おすすめの目安:まずは「1か月」→「3か月」
「3〜6か月」を聞いて苦しくなる人は、こうでいいです。
- まずは1か月分:急な出費が来ても一発で崩れない
- 次に3か月分:転職や体調不良でも判断を保てる
- 余裕が出たら6か月分:安心ライン(人によって不要)
いきなりゴールを遠く置かなくて大丈夫です。
生活防衛資金は、積み上がるほど効いてくるタイプなので、最初の一歩が一番大事です。
「6か月分」まで必要な人・必要ない人
生活防衛資金の月数は、性格の問題ではなく生活の条件で変わります。
6か月寄りにした方が楽な人
- 収入が変動しやすい(歩合・フリーランス・転職予定)
- 家族を支える比重が大きい
- 体調やメンタルが波打ちやすい
- 「貯金がないと不安で眠れない」タイプ
3か月でも十分になりやすい人
- 収入が比較的安定している
- 固定費が低い/調整しやすい
- 実家などのセーフティがある
- いざとなれば支出を落とせる見通しがある
ここも「正解」を探す必要はありません。
安心できるラインが、その人の正解です。
今すぐ貯められない人へ:最低限は「詰まない設計」をする
「生活防衛資金が大事なのは分かった。
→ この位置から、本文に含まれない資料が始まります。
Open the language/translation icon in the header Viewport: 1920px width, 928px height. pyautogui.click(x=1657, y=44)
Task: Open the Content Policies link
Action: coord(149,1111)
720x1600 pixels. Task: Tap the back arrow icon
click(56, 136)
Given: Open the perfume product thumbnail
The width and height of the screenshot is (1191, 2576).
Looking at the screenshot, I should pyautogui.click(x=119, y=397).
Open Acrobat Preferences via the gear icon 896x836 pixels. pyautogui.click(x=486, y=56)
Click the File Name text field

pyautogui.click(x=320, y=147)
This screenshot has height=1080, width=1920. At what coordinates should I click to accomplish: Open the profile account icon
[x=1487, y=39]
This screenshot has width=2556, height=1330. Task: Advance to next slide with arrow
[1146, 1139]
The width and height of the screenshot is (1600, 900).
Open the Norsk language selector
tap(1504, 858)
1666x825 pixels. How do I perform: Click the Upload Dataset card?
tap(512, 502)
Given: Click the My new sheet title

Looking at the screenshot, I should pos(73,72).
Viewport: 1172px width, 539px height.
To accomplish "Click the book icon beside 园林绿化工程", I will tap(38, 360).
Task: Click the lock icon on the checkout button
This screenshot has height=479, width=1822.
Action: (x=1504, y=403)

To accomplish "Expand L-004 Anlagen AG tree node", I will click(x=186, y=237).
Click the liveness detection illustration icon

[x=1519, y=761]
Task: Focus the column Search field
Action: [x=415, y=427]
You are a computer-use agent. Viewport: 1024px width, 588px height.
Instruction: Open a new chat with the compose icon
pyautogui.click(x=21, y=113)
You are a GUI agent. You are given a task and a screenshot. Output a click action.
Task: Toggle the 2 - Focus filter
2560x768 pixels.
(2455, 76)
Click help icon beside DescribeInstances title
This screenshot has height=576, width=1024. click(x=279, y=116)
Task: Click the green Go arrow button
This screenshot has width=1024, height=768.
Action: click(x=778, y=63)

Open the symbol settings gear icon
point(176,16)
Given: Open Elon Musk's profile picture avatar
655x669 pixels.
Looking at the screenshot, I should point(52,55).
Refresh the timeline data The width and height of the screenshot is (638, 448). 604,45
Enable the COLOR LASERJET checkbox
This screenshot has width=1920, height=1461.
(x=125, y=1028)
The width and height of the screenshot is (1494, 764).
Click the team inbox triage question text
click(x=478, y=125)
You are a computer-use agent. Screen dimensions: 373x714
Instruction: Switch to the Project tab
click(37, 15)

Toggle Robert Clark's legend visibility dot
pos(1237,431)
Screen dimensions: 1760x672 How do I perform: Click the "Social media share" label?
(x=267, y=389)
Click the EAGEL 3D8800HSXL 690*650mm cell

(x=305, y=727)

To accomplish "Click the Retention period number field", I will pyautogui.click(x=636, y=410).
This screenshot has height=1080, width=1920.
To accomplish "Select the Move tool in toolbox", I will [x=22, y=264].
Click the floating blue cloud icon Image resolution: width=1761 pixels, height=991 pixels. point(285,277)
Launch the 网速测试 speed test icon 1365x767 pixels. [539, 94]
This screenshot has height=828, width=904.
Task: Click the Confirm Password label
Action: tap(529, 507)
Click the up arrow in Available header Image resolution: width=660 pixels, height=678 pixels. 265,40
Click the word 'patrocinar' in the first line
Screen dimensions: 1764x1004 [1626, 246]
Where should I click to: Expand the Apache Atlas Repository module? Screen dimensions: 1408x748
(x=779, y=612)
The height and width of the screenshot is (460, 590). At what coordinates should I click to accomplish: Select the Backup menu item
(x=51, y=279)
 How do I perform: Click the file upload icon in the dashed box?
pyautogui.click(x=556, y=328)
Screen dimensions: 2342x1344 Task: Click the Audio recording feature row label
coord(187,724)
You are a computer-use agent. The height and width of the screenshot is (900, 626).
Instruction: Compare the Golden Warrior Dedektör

でも貯まらない」
そういう時期も普通にあります。
その場合は、貯金額より先に、詰まない設計だけ作っておくと楽です。
- 固定費を一段だけ下げる(スマホ・サブスクなど)
- 「緊急時に削る順番」を決めておく
- クレカやローンの支払い日を把握する
貯金は、精神論よりも設計で増えます。
今回はこれでOK
- 生活防衛資金は「安心の最低ライン」
- まずは固定費ベースでざっくり決めればいい
- 最初は1か月 → 次に3か月で十分
生活防衛資金があると、お金だけじゃなく判断が守られます。
焦って増やさなくていい。
まずは「最低ライン」を決めるだけで、かなり楽になります。
さいごに
「3〜6か月分」と言われてしんどくなるのは、あなたが弱いからではありません。
単に、その数字が今の自分にとって重いだけです。
生活防衛資金は、競争じゃありません。
あなたの生活に合う形で作れば大丈夫です。